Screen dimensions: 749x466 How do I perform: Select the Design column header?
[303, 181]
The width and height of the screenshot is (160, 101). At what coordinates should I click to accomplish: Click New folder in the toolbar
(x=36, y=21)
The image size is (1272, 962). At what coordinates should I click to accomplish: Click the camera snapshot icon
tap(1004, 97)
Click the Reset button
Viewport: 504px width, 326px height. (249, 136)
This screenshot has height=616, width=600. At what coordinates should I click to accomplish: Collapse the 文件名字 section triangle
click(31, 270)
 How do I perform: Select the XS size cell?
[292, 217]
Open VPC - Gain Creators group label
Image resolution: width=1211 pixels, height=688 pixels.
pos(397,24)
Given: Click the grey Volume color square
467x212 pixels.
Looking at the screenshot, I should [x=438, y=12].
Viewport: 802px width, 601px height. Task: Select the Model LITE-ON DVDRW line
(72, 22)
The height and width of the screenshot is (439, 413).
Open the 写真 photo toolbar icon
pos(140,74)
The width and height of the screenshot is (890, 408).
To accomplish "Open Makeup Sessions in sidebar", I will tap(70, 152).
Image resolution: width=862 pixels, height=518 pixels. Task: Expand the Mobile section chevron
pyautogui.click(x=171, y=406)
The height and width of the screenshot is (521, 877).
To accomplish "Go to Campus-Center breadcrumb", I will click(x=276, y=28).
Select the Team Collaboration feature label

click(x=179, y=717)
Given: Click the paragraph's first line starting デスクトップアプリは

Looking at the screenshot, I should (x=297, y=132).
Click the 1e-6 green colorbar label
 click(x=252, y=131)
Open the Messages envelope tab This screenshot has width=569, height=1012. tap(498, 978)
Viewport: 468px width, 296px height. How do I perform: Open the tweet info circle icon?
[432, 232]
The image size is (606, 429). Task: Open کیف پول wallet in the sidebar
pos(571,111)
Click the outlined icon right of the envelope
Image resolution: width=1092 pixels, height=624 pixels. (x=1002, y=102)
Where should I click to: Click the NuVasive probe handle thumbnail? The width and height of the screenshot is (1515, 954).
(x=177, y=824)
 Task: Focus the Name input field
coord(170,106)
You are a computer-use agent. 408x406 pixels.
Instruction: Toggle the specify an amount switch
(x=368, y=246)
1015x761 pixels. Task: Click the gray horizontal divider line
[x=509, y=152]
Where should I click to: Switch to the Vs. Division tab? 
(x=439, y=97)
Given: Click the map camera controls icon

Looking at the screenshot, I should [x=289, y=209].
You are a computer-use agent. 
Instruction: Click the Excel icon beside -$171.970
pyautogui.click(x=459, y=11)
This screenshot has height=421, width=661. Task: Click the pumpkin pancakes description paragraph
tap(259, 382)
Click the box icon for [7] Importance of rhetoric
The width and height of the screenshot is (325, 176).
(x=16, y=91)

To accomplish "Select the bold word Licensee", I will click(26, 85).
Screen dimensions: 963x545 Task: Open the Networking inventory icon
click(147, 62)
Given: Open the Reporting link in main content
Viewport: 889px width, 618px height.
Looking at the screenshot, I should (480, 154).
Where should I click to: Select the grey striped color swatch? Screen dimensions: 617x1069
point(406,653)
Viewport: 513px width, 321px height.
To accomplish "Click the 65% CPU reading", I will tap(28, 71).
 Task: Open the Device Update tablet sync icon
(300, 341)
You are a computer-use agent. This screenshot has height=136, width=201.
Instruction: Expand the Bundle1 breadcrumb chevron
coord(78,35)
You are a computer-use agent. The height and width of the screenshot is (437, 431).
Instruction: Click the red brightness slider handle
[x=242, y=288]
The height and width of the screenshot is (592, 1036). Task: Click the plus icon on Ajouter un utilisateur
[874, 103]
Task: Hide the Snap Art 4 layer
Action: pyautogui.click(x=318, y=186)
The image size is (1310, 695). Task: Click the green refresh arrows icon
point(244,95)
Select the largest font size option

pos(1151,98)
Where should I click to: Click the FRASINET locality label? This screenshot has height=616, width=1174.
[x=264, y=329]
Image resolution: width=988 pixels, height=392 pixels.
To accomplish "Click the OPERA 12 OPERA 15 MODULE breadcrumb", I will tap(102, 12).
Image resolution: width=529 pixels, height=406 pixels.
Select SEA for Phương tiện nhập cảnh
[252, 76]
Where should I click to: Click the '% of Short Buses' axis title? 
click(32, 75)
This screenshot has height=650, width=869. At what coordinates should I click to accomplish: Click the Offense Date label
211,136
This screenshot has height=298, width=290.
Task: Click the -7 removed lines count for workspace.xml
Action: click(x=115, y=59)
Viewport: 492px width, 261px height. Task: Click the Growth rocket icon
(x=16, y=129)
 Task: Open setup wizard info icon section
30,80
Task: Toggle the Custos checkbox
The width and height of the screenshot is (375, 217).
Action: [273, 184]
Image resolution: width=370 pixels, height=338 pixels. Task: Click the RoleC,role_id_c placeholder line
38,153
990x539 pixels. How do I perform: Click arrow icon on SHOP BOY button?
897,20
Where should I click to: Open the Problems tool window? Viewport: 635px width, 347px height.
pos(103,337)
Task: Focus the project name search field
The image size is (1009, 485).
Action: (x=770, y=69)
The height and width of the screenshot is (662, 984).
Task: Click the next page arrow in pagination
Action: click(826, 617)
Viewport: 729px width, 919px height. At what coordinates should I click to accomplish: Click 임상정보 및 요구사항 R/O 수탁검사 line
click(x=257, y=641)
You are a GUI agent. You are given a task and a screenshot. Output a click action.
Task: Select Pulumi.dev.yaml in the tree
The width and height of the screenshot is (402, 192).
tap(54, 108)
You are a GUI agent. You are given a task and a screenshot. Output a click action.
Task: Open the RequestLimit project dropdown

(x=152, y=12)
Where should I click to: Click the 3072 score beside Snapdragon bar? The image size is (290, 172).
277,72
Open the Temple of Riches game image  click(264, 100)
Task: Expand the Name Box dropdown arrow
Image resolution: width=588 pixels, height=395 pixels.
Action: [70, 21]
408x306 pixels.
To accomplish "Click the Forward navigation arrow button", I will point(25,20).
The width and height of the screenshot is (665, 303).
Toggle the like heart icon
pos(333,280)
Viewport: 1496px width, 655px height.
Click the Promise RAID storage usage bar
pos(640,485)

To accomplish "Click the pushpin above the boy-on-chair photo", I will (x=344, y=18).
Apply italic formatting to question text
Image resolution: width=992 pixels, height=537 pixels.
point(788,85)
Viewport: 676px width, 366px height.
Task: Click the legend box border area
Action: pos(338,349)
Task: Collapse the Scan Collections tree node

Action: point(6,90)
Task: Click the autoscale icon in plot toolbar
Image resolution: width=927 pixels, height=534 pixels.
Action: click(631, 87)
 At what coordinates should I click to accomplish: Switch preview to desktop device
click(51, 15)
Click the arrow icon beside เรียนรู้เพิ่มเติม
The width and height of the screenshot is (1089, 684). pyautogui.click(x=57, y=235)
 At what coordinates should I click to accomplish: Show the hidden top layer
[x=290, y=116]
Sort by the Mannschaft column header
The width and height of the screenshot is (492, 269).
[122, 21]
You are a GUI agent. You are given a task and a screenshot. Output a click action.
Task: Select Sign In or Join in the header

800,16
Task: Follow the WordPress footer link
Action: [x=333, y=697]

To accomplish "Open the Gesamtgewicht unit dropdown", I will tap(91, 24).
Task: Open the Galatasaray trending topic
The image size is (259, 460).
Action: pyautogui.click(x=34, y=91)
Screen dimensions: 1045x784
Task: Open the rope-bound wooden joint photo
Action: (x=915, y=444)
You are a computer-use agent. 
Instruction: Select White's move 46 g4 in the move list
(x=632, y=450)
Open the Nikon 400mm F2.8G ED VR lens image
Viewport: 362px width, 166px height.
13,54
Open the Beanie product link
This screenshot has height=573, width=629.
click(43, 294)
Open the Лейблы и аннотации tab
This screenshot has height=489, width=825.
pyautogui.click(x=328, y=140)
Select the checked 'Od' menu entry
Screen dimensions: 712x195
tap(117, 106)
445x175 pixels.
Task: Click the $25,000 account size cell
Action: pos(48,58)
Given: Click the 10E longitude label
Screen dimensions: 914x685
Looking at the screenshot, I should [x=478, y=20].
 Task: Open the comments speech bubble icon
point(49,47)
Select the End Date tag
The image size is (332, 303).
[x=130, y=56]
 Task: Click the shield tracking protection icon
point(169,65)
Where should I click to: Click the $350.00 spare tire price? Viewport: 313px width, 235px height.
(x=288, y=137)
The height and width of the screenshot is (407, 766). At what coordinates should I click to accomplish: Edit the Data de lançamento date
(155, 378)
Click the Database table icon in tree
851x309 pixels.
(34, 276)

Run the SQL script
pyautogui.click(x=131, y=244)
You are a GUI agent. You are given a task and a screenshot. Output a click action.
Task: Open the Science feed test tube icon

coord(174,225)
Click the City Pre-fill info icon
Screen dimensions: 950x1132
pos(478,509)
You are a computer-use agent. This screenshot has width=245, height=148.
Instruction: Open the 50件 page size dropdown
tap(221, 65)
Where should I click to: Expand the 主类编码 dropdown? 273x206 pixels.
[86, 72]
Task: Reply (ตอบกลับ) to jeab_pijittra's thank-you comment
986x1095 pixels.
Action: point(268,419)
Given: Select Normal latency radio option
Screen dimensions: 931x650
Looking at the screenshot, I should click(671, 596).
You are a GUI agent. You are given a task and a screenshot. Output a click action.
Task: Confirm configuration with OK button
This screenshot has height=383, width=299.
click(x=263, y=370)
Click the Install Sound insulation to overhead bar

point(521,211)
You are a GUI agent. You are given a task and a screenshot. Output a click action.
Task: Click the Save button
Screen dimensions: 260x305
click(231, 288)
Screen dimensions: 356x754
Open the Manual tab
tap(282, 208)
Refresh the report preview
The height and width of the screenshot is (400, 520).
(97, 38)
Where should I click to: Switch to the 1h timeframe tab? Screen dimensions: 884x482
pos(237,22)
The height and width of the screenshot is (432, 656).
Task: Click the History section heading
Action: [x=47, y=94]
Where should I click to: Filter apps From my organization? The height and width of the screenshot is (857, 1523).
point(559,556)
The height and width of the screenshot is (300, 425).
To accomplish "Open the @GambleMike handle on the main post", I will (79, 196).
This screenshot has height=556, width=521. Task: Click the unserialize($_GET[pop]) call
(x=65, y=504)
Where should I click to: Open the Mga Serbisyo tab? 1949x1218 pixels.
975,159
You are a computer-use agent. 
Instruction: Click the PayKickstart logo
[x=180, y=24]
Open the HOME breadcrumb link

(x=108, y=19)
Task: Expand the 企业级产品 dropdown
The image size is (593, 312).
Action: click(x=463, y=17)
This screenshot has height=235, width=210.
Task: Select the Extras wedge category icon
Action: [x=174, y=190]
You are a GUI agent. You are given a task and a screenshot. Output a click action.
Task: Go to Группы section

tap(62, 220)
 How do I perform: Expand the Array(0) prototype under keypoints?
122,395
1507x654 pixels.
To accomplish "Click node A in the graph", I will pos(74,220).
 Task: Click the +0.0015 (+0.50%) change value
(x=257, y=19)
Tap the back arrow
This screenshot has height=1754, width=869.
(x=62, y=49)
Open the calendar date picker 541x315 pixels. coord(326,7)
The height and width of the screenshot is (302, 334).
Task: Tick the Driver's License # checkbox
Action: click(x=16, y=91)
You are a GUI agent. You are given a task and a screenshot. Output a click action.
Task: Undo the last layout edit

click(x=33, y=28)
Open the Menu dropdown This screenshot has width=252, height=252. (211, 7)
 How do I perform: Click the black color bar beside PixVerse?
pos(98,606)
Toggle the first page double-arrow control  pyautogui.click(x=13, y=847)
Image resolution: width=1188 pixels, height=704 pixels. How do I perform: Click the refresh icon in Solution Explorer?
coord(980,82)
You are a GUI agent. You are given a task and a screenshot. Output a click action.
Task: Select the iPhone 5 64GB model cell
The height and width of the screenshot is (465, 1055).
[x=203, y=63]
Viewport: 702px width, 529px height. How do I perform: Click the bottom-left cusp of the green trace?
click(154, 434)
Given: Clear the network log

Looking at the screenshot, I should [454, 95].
##############################
To do
Work out how many lines of the listing above include "main"; the reply is that number alone.

Exercise solution
2